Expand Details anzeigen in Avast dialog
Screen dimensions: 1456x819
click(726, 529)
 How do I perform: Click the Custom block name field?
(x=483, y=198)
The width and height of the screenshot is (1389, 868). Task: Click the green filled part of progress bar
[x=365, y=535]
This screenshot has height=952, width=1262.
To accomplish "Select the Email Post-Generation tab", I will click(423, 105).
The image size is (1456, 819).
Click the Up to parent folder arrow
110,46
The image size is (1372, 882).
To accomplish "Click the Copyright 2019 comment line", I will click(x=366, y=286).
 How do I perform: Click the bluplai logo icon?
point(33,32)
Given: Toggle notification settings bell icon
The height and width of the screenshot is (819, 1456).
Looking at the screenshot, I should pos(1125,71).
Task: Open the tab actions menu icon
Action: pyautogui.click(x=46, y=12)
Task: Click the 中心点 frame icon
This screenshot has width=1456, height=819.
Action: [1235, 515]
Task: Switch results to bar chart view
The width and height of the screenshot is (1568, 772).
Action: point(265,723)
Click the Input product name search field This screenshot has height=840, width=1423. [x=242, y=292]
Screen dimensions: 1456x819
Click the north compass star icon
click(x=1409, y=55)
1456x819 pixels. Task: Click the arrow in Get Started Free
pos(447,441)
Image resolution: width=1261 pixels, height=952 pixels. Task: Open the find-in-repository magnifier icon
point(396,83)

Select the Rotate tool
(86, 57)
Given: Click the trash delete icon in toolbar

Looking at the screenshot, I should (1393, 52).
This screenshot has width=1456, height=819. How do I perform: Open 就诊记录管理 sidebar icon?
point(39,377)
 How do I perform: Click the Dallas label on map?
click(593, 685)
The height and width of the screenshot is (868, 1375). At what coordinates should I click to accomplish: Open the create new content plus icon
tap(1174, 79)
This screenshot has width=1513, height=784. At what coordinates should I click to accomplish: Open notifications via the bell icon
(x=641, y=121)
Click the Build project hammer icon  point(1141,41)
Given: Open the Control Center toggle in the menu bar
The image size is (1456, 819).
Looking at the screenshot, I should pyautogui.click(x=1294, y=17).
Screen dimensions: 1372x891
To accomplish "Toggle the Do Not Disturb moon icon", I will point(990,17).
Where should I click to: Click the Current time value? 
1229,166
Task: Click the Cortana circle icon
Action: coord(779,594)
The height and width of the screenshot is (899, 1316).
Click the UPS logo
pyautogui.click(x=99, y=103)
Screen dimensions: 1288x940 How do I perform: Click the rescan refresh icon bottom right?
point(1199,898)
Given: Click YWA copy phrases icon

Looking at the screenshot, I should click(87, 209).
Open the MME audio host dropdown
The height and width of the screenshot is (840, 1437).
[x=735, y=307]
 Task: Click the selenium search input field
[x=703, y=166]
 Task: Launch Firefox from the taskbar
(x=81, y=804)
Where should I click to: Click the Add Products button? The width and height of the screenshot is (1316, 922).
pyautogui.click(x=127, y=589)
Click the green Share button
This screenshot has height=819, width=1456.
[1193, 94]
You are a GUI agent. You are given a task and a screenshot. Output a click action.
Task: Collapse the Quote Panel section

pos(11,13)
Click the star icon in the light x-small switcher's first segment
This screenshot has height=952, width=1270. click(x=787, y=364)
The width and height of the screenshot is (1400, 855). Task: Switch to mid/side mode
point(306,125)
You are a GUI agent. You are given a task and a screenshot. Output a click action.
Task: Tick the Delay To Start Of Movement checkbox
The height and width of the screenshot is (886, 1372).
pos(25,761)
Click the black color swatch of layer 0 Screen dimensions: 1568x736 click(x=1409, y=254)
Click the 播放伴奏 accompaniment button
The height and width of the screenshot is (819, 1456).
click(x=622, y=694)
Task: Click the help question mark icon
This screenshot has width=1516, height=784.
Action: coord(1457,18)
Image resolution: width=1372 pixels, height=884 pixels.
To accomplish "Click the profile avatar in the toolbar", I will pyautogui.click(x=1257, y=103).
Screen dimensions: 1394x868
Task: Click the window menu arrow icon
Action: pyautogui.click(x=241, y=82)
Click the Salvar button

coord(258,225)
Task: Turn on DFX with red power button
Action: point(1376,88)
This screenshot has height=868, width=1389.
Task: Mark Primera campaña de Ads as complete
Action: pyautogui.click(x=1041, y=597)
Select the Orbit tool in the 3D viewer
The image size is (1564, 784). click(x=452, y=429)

== ASSIGNED TASK ==
Could you restate every entry verbatim, please?

== RESULT OF THIS EXERCISE ==
Expand Details anzeigen in Avast dialog
Screen dimensions: 1456x819
click(726, 529)
 How do I perform: Click the Custom block name field?
(x=483, y=198)
The width and height of the screenshot is (1389, 868). Task: Click the green filled part of progress bar
[x=365, y=535]
This screenshot has height=952, width=1262.
To accomplish "Select the Email Post-Generation tab", I will click(423, 105).
The image size is (1456, 819).
Click the Up to parent folder arrow
110,46
The image size is (1372, 882).
To accomplish "Click the Copyright 2019 comment line", I will click(x=366, y=286).
 How do I perform: Click the bluplai logo icon?
point(33,32)
Given: Toggle notification settings bell icon
The height and width of the screenshot is (819, 1456).
Looking at the screenshot, I should pos(1125,71).
Task: Open the tab actions menu icon
Action: pyautogui.click(x=46, y=12)
Task: Click the 中心点 frame icon
This screenshot has width=1456, height=819.
Action: [1235, 515]
Task: Switch results to bar chart view
The width and height of the screenshot is (1568, 772).
Action: point(265,723)
Click the Input product name search field This screenshot has height=840, width=1423. [x=242, y=292]
Screen dimensions: 1456x819
Click the north compass star icon
click(x=1409, y=55)
1456x819 pixels. Task: Click the arrow in Get Started Free
pos(447,441)
Image resolution: width=1261 pixels, height=952 pixels. Task: Open the find-in-repository magnifier icon
point(396,83)

Select the Rotate tool
(86, 57)
Given: Click the trash delete icon in toolbar

Looking at the screenshot, I should (1393, 52).
This screenshot has width=1456, height=819. How do I perform: Open 就诊记录管理 sidebar icon?
point(39,377)
 How do I perform: Click the Dallas label on map?
click(593, 685)
The height and width of the screenshot is (868, 1375). At what coordinates should I click to accomplish: Open the create new content plus icon
tap(1174, 79)
This screenshot has width=1513, height=784. At what coordinates should I click to accomplish: Open notifications via the bell icon
(x=641, y=121)
Click the Build project hammer icon  point(1141,41)
Given: Open the Control Center toggle in the menu bar
The image size is (1456, 819).
Looking at the screenshot, I should pyautogui.click(x=1294, y=17).
Screen dimensions: 1372x891
To accomplish "Toggle the Do Not Disturb moon icon", I will point(990,17).
Where should I click to: Click the Current time value? 
1229,166
Task: Click the Cortana circle icon
Action: coord(779,594)
The height and width of the screenshot is (899, 1316).
Click the UPS logo
pyautogui.click(x=99, y=103)
Screen dimensions: 1288x940 How do I perform: Click the rescan refresh icon bottom right?
point(1199,898)
Given: Click YWA copy phrases icon

Looking at the screenshot, I should click(87, 209).
Open the MME audio host dropdown
The height and width of the screenshot is (840, 1437).
[x=735, y=307]
 Task: Click the selenium search input field
[x=703, y=166]
 Task: Launch Firefox from the taskbar
(x=81, y=804)
Where should I click to: Click the Add Products button? The width and height of the screenshot is (1316, 922).
pyautogui.click(x=127, y=589)
Click the green Share button
This screenshot has height=819, width=1456.
[1193, 94]
You are a GUI agent. You are given a task and a screenshot. Output a click action.
Task: Collapse the Quote Panel section

pos(11,13)
Click the star icon in the light x-small switcher's first segment
This screenshot has height=952, width=1270. click(x=787, y=364)
The width and height of the screenshot is (1400, 855). Task: Switch to mid/side mode
point(306,125)
You are a GUI agent. You are given a task and a screenshot. Output a click action.
Task: Tick the Delay To Start Of Movement checkbox
The height and width of the screenshot is (886, 1372).
pos(25,761)
Click the black color swatch of layer 0 Screen dimensions: 1568x736 click(x=1409, y=254)
Click the 播放伴奏 accompaniment button
The height and width of the screenshot is (819, 1456).
click(x=622, y=694)
Task: Click the help question mark icon
This screenshot has width=1516, height=784.
Action: coord(1457,18)
Image resolution: width=1372 pixels, height=884 pixels.
To accomplish "Click the profile avatar in the toolbar", I will pyautogui.click(x=1257, y=103).
Screen dimensions: 1394x868
Task: Click the window menu arrow icon
Action: pyautogui.click(x=241, y=82)
Click the Salvar button

coord(258,225)
Task: Turn on DFX with red power button
Action: point(1376,88)
This screenshot has height=868, width=1389.
Task: Mark Primera campaña de Ads as complete
Action: pyautogui.click(x=1041, y=597)
Select the Orbit tool in the 3D viewer
The image size is (1564, 784). click(x=452, y=429)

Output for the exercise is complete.